A web-app that will detect if the input text is sensationalized or not. Hey! This website was built as an extension of a project that was developed for our Computational Semantics class at UT Austin (LIN 350). Our machine learning model was inspired by a Github project, which attempted to achieve the same goal that we had: to determine whether a news article was sensationalized.
The initial scraping of website information is done by Newspaper, a powerful tool used to extract metadata from news sites without having to do the dirty work ourselves. It is very accurate and powerful and allowed the webapp to easily parse out the title and text information that is needed for our model.
The model uses text analysis tools such as NLTK and Pattern to extract features from the text. We look at features including sentence structure, part-of-speech usage, sentence length, sentiment, punctuation, etc. to input into a neural network and produce a classification for the article as sensationalized or not sensationalized.

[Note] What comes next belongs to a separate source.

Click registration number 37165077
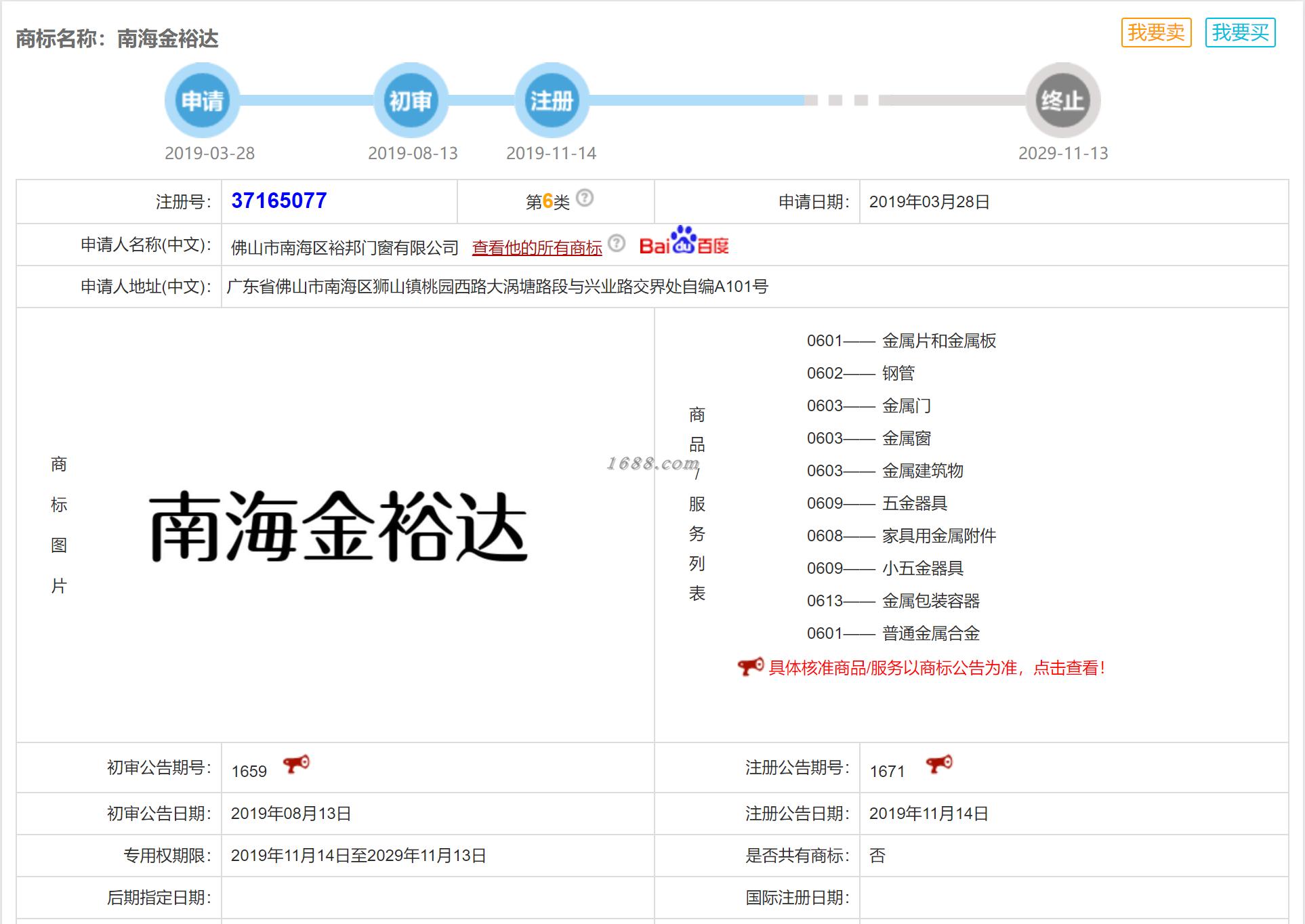[279, 201]

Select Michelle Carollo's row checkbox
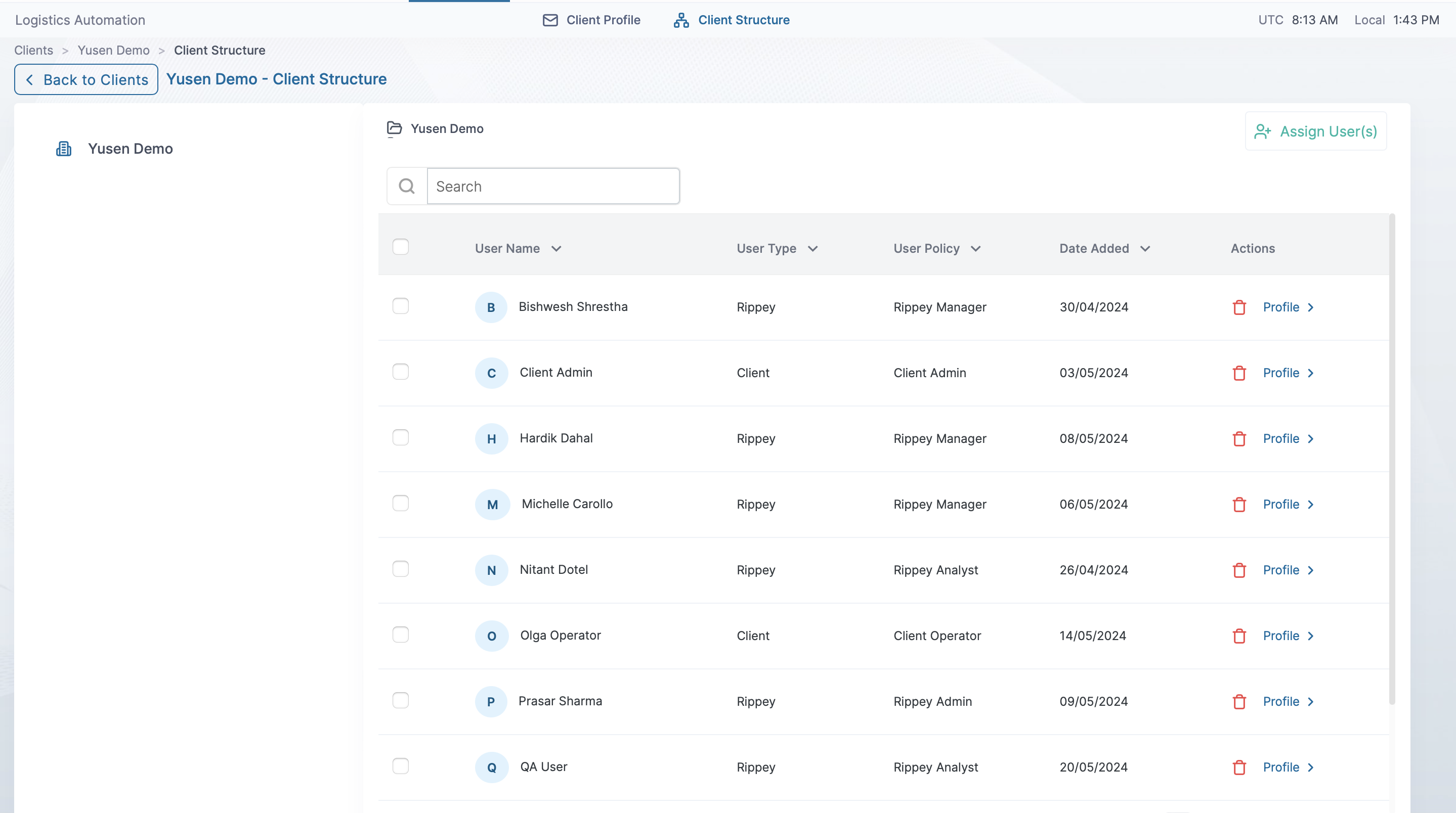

While it would seem intuitive to go ahead and focus on the words used in sensational, bias pieces of text, we decided to try experimenting with focusing on semantical usage instead (since most sensational text is subtle and not explicit.)
Our model architecture works as follows (using NLTK, Pattern and Tensorflow):
- Feature tagger that takes raw text -> numeric data vector
- Neural network architecture:
- one single convolutional layer
- three fully connected dense layers with 16 neurons
- fully connected output layer with a single output neuron.
We trained this model on 16,000 training articles and 2,000 testing articles. Data set was extracted from the News Audit project. Below you can see the training accuracy of our model: After training our model to be around 95% accurate with the training set, we tested our model with the test set and got an accuracy of around 96%, a 3-4% increase over the other models that used this same data set.
Although there is often a correlation between sensationalism and "fake news", our model is not a fake news detector. It does NOT fact check the articles. In fact, it never looks at the words individually in terms of what they mean. All of our analysis is purely based on the semantics and linguistic structure of the text. For example, articles from sites such as The Onion, which writes fake news for satirical purposes, can be noted as "not sensationalized" due to the lexical techniques used to maintain a completely serious, objective tone.